### RAW DATA
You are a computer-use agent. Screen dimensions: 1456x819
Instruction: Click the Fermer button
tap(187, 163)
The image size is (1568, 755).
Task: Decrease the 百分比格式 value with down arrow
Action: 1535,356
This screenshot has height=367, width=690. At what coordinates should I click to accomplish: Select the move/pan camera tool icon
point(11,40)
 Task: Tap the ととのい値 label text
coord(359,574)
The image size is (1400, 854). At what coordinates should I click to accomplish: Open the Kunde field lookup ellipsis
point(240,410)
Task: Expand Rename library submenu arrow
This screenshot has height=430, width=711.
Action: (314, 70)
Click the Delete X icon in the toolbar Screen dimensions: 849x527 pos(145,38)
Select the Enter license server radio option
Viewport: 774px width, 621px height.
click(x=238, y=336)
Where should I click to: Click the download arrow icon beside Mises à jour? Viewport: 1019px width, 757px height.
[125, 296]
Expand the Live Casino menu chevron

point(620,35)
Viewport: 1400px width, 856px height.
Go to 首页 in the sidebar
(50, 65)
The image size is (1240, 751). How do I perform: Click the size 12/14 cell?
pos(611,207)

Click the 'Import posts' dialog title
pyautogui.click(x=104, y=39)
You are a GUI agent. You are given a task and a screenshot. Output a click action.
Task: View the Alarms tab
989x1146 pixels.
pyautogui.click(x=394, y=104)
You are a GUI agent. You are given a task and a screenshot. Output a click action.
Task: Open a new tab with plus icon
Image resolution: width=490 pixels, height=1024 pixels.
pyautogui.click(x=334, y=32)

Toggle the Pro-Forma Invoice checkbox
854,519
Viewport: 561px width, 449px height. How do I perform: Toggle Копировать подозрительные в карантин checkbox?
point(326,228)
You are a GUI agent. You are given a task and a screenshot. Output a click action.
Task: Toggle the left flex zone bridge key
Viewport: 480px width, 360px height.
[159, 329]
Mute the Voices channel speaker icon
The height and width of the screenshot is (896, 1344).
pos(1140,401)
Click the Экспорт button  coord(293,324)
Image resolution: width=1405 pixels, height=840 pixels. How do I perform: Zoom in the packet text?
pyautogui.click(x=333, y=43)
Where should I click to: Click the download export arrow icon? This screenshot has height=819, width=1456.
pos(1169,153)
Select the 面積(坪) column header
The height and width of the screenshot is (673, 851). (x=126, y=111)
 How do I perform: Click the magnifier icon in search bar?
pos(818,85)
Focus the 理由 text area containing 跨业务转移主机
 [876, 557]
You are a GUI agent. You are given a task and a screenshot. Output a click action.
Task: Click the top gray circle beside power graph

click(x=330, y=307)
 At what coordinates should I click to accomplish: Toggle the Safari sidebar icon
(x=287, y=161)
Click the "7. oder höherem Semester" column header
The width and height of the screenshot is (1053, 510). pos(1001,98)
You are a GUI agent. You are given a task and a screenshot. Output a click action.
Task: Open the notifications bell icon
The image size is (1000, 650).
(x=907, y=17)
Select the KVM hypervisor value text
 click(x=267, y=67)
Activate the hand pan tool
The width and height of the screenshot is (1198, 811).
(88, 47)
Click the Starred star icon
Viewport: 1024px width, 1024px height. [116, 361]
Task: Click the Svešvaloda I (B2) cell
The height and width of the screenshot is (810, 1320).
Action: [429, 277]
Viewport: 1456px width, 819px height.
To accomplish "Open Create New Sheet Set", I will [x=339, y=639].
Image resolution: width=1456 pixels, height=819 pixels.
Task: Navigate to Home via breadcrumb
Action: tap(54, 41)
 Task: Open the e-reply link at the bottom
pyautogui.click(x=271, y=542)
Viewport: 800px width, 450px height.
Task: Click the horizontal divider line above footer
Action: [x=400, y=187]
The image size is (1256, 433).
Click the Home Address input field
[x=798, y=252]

### WHAT IS BEING ASKED
Repeat all of the records above, switching every "GUI agent" to "screen agent" and leaving everything else unchanged.

### SOLUTION FOR THIS EXERCISE
You are a computer-use agent. Screen dimensions: 1456x819
Instruction: Click the Fermer button
tap(187, 163)
The image size is (1568, 755).
Task: Decrease the 百分比格式 value with down arrow
Action: 1535,356
This screenshot has height=367, width=690. At what coordinates should I click to accomplish: Select the move/pan camera tool icon
point(11,40)
 Task: Tap the ととのい値 label text
coord(359,574)
The image size is (1400, 854). At what coordinates should I click to accomplish: Open the Kunde field lookup ellipsis
point(240,410)
Task: Expand Rename library submenu arrow
This screenshot has height=430, width=711.
Action: (314, 70)
Click the Delete X icon in the toolbar Screen dimensions: 849x527 pos(145,38)
Select the Enter license server radio option
Viewport: 774px width, 621px height.
click(x=238, y=336)
Where should I click to: Click the download arrow icon beside Mises à jour? Viewport: 1019px width, 757px height.
[125, 296]
Expand the Live Casino menu chevron

point(620,35)
Viewport: 1400px width, 856px height.
Go to 首页 in the sidebar
(50, 65)
The image size is (1240, 751). How do I perform: Click the size 12/14 cell?
pos(611,207)

Click the 'Import posts' dialog title
pyautogui.click(x=104, y=39)
You are a screen agent. You are given a task and a screenshot. Output a click action.
Task: View the Alarms tab
989x1146 pixels.
pyautogui.click(x=394, y=104)
You are a screen agent. You are given a task and a screenshot. Output a click action.
Task: Open a new tab with plus icon
Image resolution: width=490 pixels, height=1024 pixels.
pyautogui.click(x=334, y=32)

Toggle the Pro-Forma Invoice checkbox
854,519
Viewport: 561px width, 449px height. How do I perform: Toggle Копировать подозрительные в карантин checkbox?
point(326,228)
You are a screen agent. You are given a task and a screenshot. Output a click action.
Task: Toggle the left flex zone bridge key
Viewport: 480px width, 360px height.
[159, 329]
Mute the Voices channel speaker icon
The height and width of the screenshot is (896, 1344).
pos(1140,401)
Click the Экспорт button  coord(293,324)
Image resolution: width=1405 pixels, height=840 pixels. How do I perform: Zoom in the packet text?
pyautogui.click(x=333, y=43)
Where should I click to: Click the download export arrow icon? This screenshot has height=819, width=1456.
pos(1169,153)
Select the 面積(坪) column header
The height and width of the screenshot is (673, 851). (x=126, y=111)
 How do I perform: Click the magnifier icon in search bar?
pos(818,85)
Focus the 理由 text area containing 跨业务转移主机
 [876, 557]
You are a screen agent. You are given a task and a screenshot. Output a click action.
Task: Click the top gray circle beside power graph

click(x=330, y=307)
 At what coordinates should I click to accomplish: Toggle the Safari sidebar icon
(x=287, y=161)
Click the "7. oder höherem Semester" column header
The width and height of the screenshot is (1053, 510). pos(1001,98)
You are a screen agent. You are given a task and a screenshot. Output a click action.
Task: Open the notifications bell icon
The image size is (1000, 650).
(x=907, y=17)
Select the KVM hypervisor value text
 click(x=267, y=67)
Activate the hand pan tool
The width and height of the screenshot is (1198, 811).
(88, 47)
Click the Starred star icon
Viewport: 1024px width, 1024px height. [116, 361]
Task: Click the Svešvaloda I (B2) cell
The height and width of the screenshot is (810, 1320).
Action: [429, 277]
Viewport: 1456px width, 819px height.
To accomplish "Open Create New Sheet Set", I will [x=339, y=639].
Image resolution: width=1456 pixels, height=819 pixels.
Task: Navigate to Home via breadcrumb
Action: tap(54, 41)
 Task: Open the e-reply link at the bottom
pyautogui.click(x=271, y=542)
Viewport: 800px width, 450px height.
Task: Click the horizontal divider line above footer
Action: [x=400, y=187]
The image size is (1256, 433).
Click the Home Address input field
[x=798, y=252]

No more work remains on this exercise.